Hoje, Dia da Educação, me peguei pensando logo pela manhã: como pode a Educação estar ainda distante de ser uma prioridade nacional?

Tem tanta pesquisa, tanta evidência mostrando a importância da aprendizagem – desde a primeira infância até o final da vida – para a emancipação humana, para o enfrentamento das desigualdades, para o desenvolvimento econômico, para o fortalecimento da democracia, para a melhoria da Saúde, para a eficiência das instituições públicas e privadas. A Educação muda tudo. Como pode darmos tão pouco valor, enquanto País, ao nosso desenvolvimento educacional?

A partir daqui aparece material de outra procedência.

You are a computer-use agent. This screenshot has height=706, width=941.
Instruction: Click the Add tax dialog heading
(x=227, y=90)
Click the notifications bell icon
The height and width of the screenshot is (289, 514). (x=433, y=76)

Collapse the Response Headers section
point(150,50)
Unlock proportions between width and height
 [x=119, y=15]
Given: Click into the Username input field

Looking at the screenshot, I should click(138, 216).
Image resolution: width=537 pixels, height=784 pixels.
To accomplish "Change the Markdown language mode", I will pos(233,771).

Talvez seja porque fica a impressão de que a Educação demora a dar seus frutos e o nosso tempo é sempre urgente, com demandas e preocupações para agora. Sempre é possível justificar o adiamento do investimento no futuro. Daí que vem, me parece, a vitória do tempo dedicado ao trabalho na disputa com o tempo para os estudos. Essa pode ser a razão também das nossas estranhas decisões orçamentárias que por vezes deixam de escanteio a nossa Educação.

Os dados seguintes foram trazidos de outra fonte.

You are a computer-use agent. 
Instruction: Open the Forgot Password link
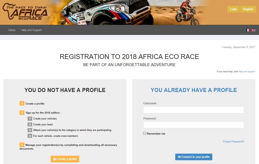tap(233, 142)
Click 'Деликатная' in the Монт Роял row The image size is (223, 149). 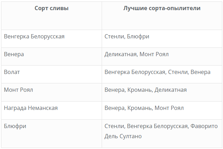click(170, 90)
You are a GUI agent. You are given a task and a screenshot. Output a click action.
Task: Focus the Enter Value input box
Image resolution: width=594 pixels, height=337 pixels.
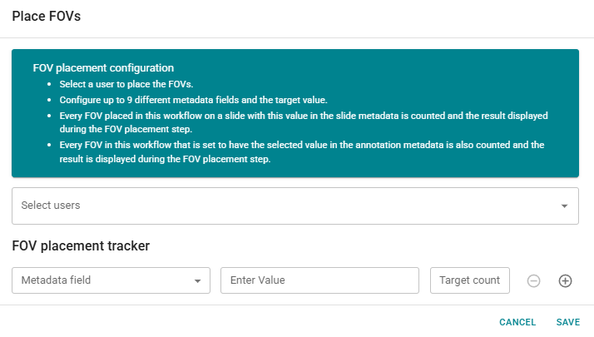pyautogui.click(x=319, y=280)
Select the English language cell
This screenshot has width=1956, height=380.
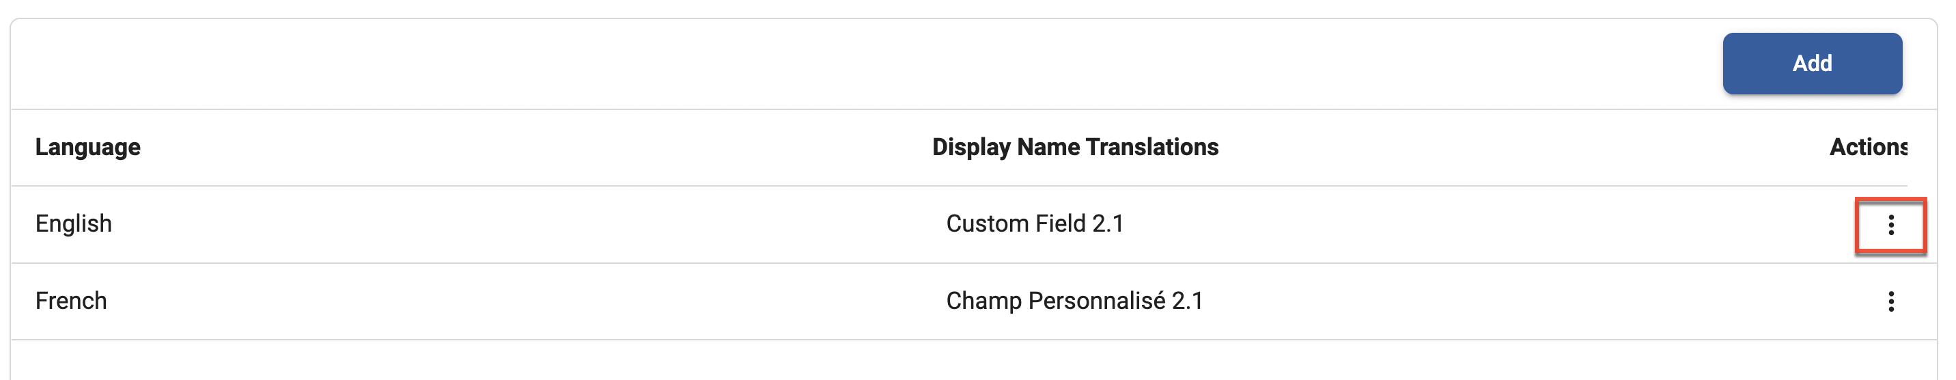74,223
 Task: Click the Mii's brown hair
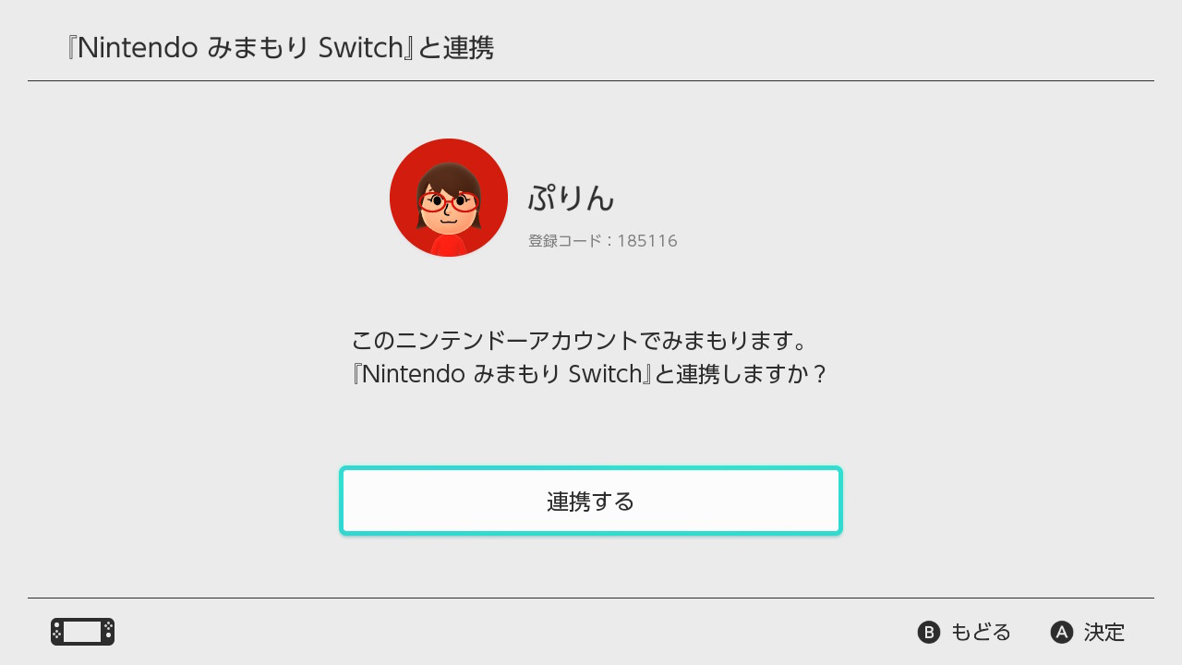pyautogui.click(x=449, y=173)
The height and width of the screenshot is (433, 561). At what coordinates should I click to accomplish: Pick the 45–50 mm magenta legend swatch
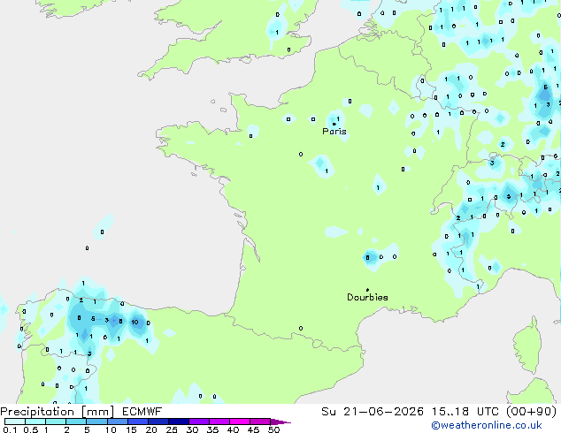[260, 422]
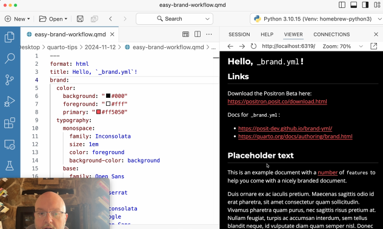Click the Save disk icon in toolbar
This screenshot has height=229, width=383.
[80, 19]
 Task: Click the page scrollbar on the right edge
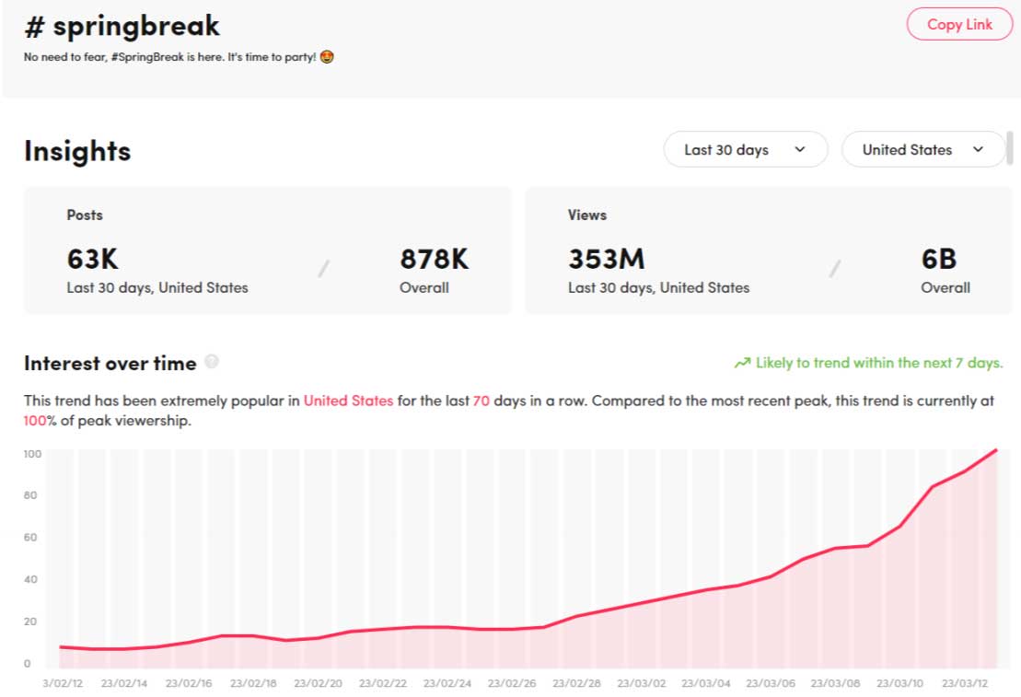click(x=1010, y=147)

Me peguei pensando, então, no porquê eu me dedico à causa da Educação mesmo antes de saber de todas as evidências numéricas de seu impacto positivo. Certamente tem muito de inspiração dos meus pais, ambos educadores, e dos meus professores na Escola Vera Cruz e no Colégio Santa Cruz.

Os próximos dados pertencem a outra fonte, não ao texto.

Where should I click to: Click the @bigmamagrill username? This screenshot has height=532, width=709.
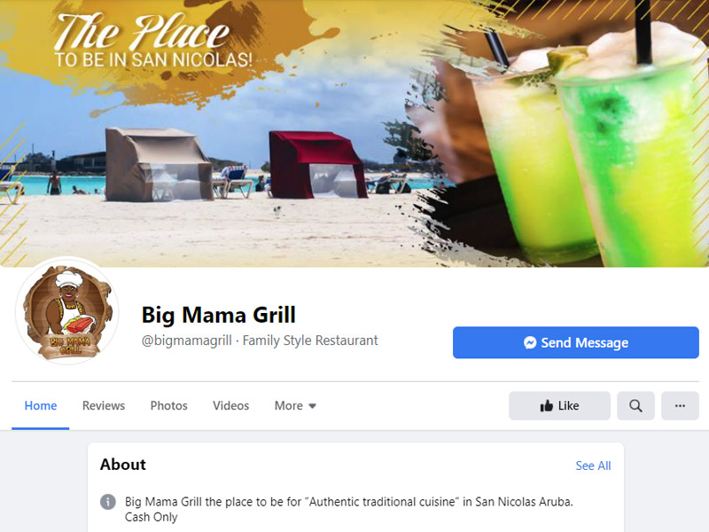coord(187,340)
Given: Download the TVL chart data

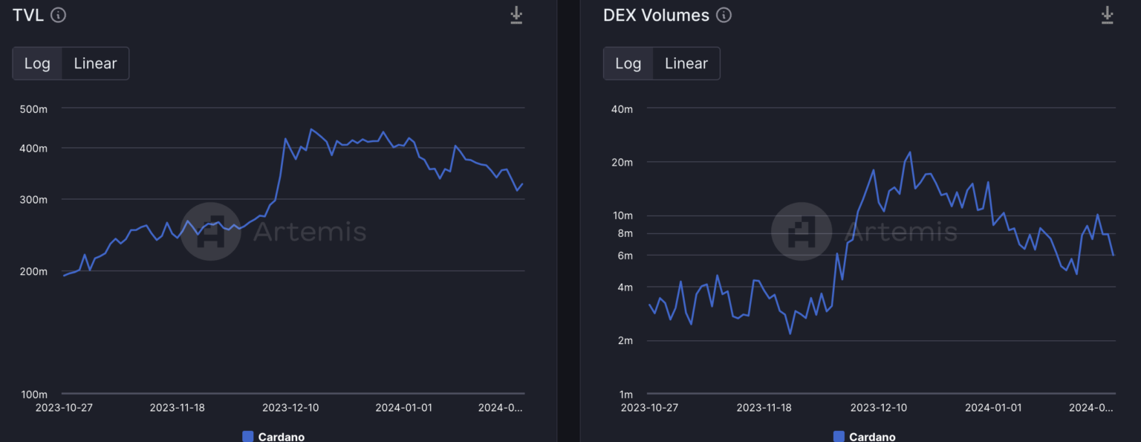Looking at the screenshot, I should (x=516, y=15).
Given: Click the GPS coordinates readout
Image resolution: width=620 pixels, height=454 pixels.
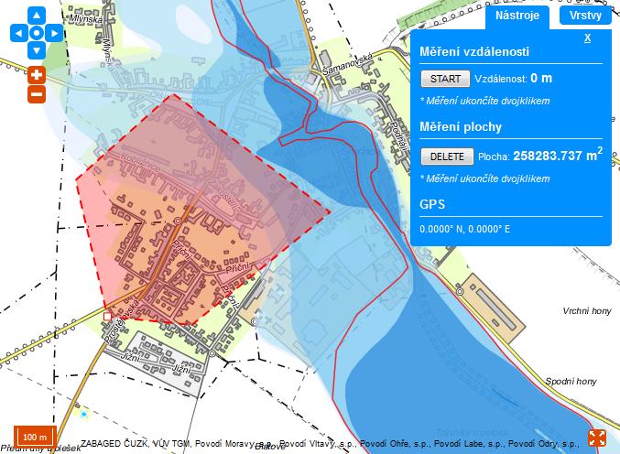Looking at the screenshot, I should click(x=465, y=228).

Mas eu vejo que a Educação passou a ter um valor muito mais intenso para mim quando tive a oportunidade de ensinar algo que fosse o embrião da autonomia e da independência para um desconhecido. Uma desconhecida, na verdade: a dona Severa.

Foi ali no começo de 2008 quando eu conheci a dona Severa em um trabalho voluntário que eu fazia em um projeto da Associação Cidade Escola Aprendiz. Toda semana eu ia até a sede do projeto Oldnet para dar aulas de informática básica para inclusão digital da terceira idade. Era difícil ensinar algo que nossa geração aprendeu quase que espontaneamente. Para a dona Severa, nada daquilo de computador fazia sentido algum e ela se sentia completamente limitada pelo desconhecimento.

As amigas da Severa já faziam tudo pela internet: e-mails para os netos, marcavam encontros com antigos conhecidos, procuravam por eventos culturais, informavam-se pelos portais de notícias. Mas a Severa não se sentia habilitada para navegar naquele mar de novidades.

Demorou um tempo para que eu entendesse que o problema maior da dona Severa era o mouse. O mouse não fazia sentido. Como mexer no mouse se traduzia num movimento na tela do computador e a levaria de um lugar ao outro do mundo? Os movimentos das suas mãos eram sempre erráticos e o “clique” nunca acontecia.

O caminho pedagógico da Severa foi longo e fez surgir entre a gente um laço de confiança. Ela me contava como se sentia insegura com os novos tempos, com os novos tipos de relacionamento. Tinha um receio gigante de nunca se adaptar. A Severa confiava em mim para que eu entrasse com ela em um universo novo. Estávamos de mãos dadas nessa trajetória – as mãos minhas e as dela sobre o mouse.

E quando ela compreendeu o mouse e aprendeu de forma enraizada a lógica virtual, a dona Severa mudou por completo. Ela conquistou autonomia e independência para, aos 80 anos de idade, não ter medo de seguir em frente num paradigma complementante diferente daquilo a que ela estava acostumada.

Nesse processo, eu entendi também a diferença que pode fazer a Educação no desenvolvimento de uma pessoa, em qualquer fase da vida. A Educação que eu vi se concretizar na prática mudou a Severa e me mudou por inteiro. E aí ficou claro para mim qual deve ser o nosso caminho de mudança social: se queremos uma sociedade de pessoas emancipadas, potentes, confiantes, precisamos de Educação contínua e valorizada. A Educação muda tudo.